Aplica lo leído =
a - Explica en una a tres oraciones por qué se le negó a Skaar la compensación por discapacidad, según el texto sobre Palomares.
b - Transcribe el texto sobre Palomares desde "Tras el primer" hasta "que descontaminaron Palomares.", ambos incluidos.
c - Continúa el texto sobre Palomares a partir de su última oración.

Extracto del documento =
········

La realidad, sin embargo, fue muy distinta. Al volver a EE UU a finales de 1966, el Ejército le comunicó a Skaar que le harían pruebas de orina el resto de su vida para medir la radiactividad. Pero a los dos años, le informaron de que ya no eran necesarias. Y en 1982 empezaron los problemas. El militar fue diagnosticado con leucopenia, un desorden sanguíneo que reduce las células blancas. Su médico lo atribuyó a la exposición a plutonio en Palomares. Más adelante, sufrió un cáncer de próstata y otro de piel, que tiene bajo control. Los doctores volvieron a apuntar a la radiactividad como causa.
Tras el primer diagnóstico, Skaar solicitó al Departamento de Asuntos Veteranos una compensación por discapacidad, habitual entre los militares retirados que sufren alguna dolencia relacionada con la actividad castrense. Se le denegó: para el Ejército, él y los otros cerca de 1.600 uniformados que estuvieron en Palomares nunca fueron expuestos a riesgos radioactivos. El veterano lo desmiente y asegura que pudo comprobarlo en persona hace medio siglo. “Nos ignoraron”, lamenta. Los informes médicos sobre ellos habían desaparecido. Su sospecha es que alguna “alta autoridad” los había enterrado.
Skaar inició entonces una cruzada personal, que sostiene está mucho más guiada por el honor que por el dinero, para conseguir toda la documentación sobre el accidente y reclamar una compensación para los militares que descontaminaron Palomares.

········

Material proporcionado =
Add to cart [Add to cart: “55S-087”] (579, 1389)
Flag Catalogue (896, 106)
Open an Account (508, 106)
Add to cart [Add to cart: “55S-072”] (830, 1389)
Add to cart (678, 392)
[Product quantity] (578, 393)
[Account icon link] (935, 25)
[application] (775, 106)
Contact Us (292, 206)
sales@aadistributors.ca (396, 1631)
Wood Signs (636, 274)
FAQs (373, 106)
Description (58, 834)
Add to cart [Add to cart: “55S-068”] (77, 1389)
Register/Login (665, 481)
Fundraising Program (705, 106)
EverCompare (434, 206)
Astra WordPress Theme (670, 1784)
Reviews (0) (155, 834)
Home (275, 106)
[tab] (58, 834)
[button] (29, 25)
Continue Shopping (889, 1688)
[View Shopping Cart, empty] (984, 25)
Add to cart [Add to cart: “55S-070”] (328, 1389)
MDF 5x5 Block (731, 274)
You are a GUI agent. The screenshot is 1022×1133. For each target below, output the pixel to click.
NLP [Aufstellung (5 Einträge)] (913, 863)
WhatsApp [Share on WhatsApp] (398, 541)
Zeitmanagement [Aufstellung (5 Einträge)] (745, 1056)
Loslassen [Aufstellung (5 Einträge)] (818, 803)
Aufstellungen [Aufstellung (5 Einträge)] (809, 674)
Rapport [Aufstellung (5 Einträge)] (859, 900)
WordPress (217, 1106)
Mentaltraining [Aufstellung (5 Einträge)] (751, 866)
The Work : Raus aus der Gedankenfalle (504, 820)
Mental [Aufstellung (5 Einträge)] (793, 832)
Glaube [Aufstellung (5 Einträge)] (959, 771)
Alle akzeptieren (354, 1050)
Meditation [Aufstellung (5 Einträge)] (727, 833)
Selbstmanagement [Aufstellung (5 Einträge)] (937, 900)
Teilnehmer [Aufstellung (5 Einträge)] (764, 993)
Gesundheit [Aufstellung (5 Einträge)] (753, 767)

········

Respuestas =
a - Se la denegaron porque, para el Ejército, Skaar y los cerca de 1.600 uniformados que estuvieron en Palomares nunca fueron expuestos a riesgos radiactivos.

b -
Tras el primer diagnóstico, Skaar solicitó al Departamento de Asuntos Veteranos una compensación por discapacidad, habitual entre los militares retirados que sufren alguna dolencia relacionada con la actividad castrense. Se le denegó: para el Ejército, él y los otros cerca de 1.600 uniformados que estuvieron en Palomares nunca fueron expuestos a riesgos radioactivos. El veterano lo desmiente y asegura que pudo comprobarlo en persona hace medio siglo. “Nos ignoraron”, lamenta. Los informes médicos sobre ellos habían desaparecido. Su sospecha es que alguna “alta autoridad” los había enterrado.
Skaar inició entonces una cruzada personal, que sostiene está mucho más guiada por el honor que por el dinero, para conseguir toda la documentación sobre el accidente y reclamar una compensación para los militares que descontaminaron Palomares.

c -
Tres décadas después, la lucha dio el pasado 11 de diciembre su mayor fruto: se interpuso la primera acción judicial en EE UU para pedir al Gobierno norteamericano una indemnización a los afectados por el accidente nuclear. Tras leer sobre el caso de Skaar en la prensa, en 2016 un grupo de estudiantes de Derecho de la Universidad de Yale se puso en contacto con él. Fue determinante porque los alumnos le representan en la demanda en un juzgado de Washington contra el Departamento de Asuntos Veteranos.
La acusación alega que la Administración estadounidense hizo un análisis “fundamentalmente defectuoso” sobre el riesgo sanitario del incidente en Almería, en base al cual justificó la decisión de no conceder ayudas a los militares. Tampoco, según la denuncia, les proporcionó protección adecuada y no midió en muchos de ellos su exposición a radiación. Preguntado por esa demanda, un portavoz del Departamento de Veteranos declinó hacer comentarios.
Skaar tiene una lista de 40 veteranos que estaban con él y que aspira a incluir en su litigio. Dos conocidos suyos murieron de cáncer a los cinco años de volver a EE UU. “Esto no es sobre mí”, repite constantemente. “Me preocupa la gente que ha sido ignorada que ha tenido cáncer de más joven”, añade. E insiste también en otra idea: “No tengo remordimientos”.
Describe el Palomares de 1966 como un “lugar muy primitivo”, sin electricidad ni agua corriente, y con casas hechas de adobe y ganado en los alrededores. Se deshace en elogios hacia los habitantes de la pedanía. Volvió a visitarla en 2000 y comprobó lo mucho que ha cambiado España desde entonces. Allí permanecen, sin embargo, 50.000 metros cúbicos de tierra contaminada con plutonio. En 2015, Washington se comprometió a llevársela, pero por ahora no se ha materializado. Tras el accidente, EE UU retiró 1,6 millones de toneladas de tierra y aseguró que no dejaba restos tóxicos. “Cuando se llevaron esa tierra, nos fuimos. Lo que entendimos es que nos lo habíamos llevado todo”, subraya Skaar. La sombra de la radiactividad de Palomares parece imposible de desaparecer.